* [Instructions for the task]: Exactly as written, copy every line from the one containing "Task: Click the 120 value in Tiempo de espera" through the end of the records, with the pictures left out.

* [Stored data entries]:
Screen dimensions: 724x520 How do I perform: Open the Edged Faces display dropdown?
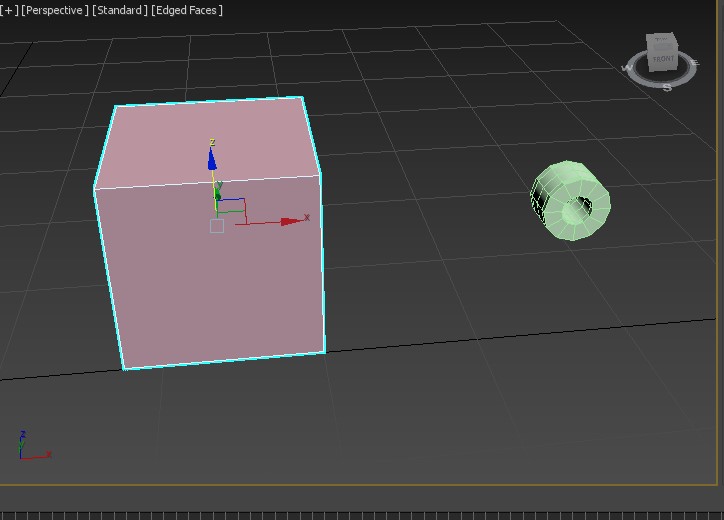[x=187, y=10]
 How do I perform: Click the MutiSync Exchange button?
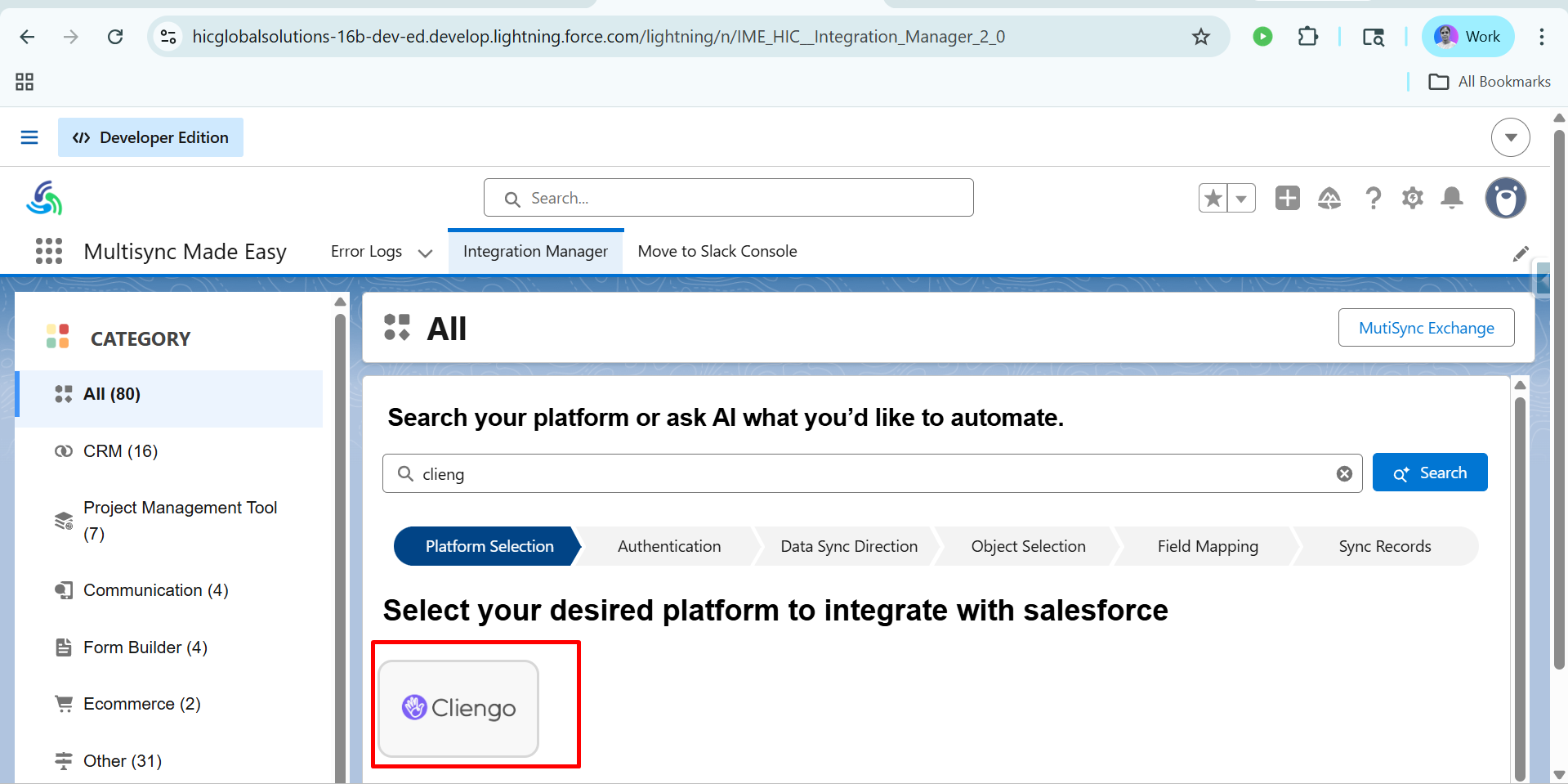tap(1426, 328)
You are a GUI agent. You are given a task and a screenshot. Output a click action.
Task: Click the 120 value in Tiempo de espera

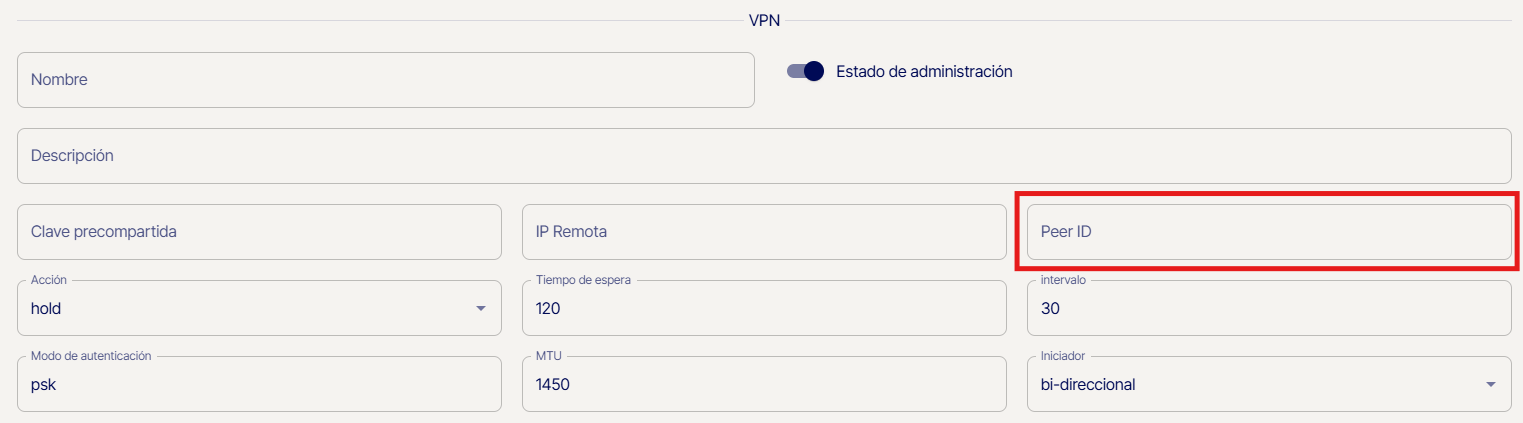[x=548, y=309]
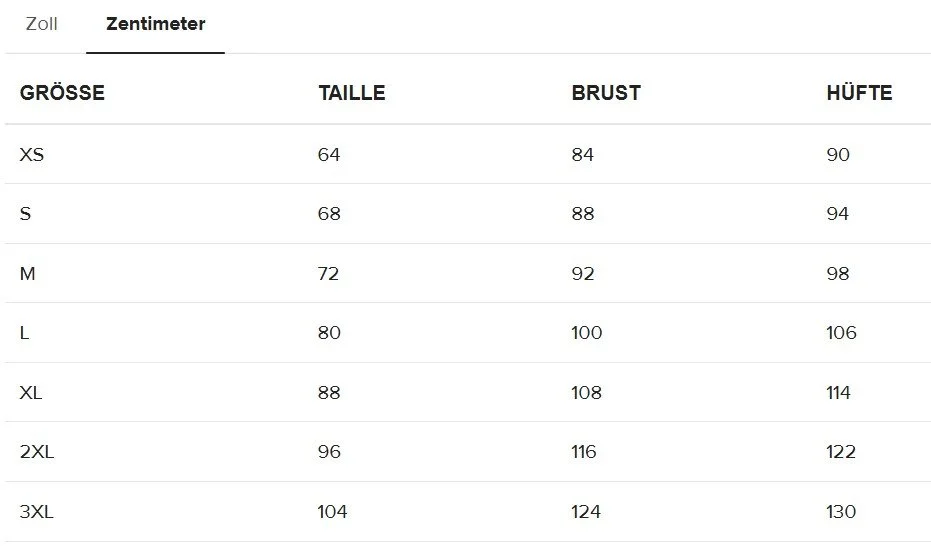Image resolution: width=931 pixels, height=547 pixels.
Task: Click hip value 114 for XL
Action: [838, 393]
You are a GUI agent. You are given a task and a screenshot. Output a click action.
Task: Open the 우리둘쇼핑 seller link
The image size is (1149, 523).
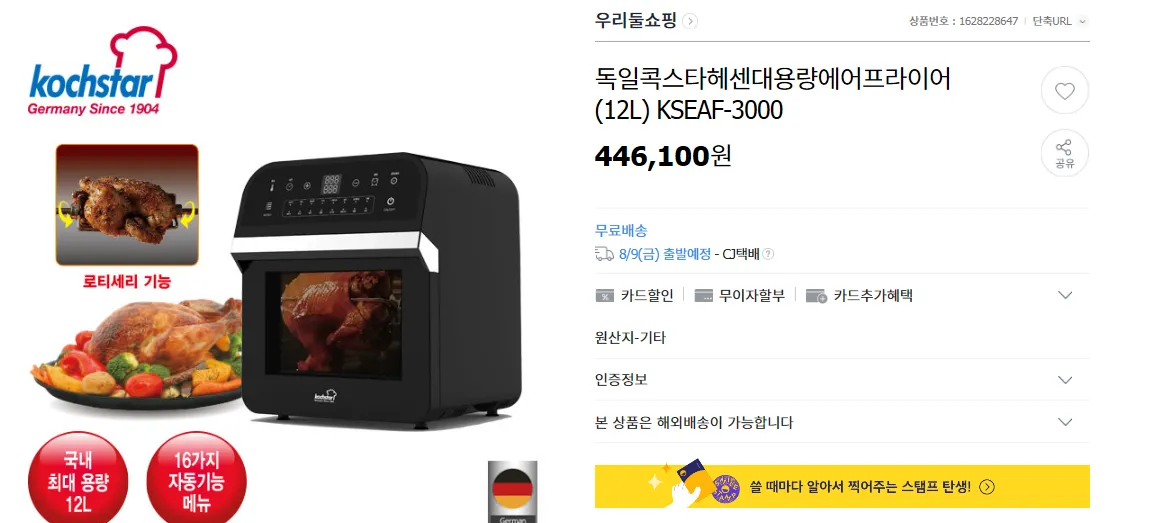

* [Completed exercise]:
Task: Click the 120 value in Tiempo de espera

[x=548, y=309]
Image resolution: width=931 pixels, height=547 pixels.
Task: Click hip value 114 for XL
Action: [838, 393]
You are a GUI agent. You are given a task and a screenshot. Output a click action.
Task: Open the 우리둘쇼핑 seller link
The image size is (1149, 523).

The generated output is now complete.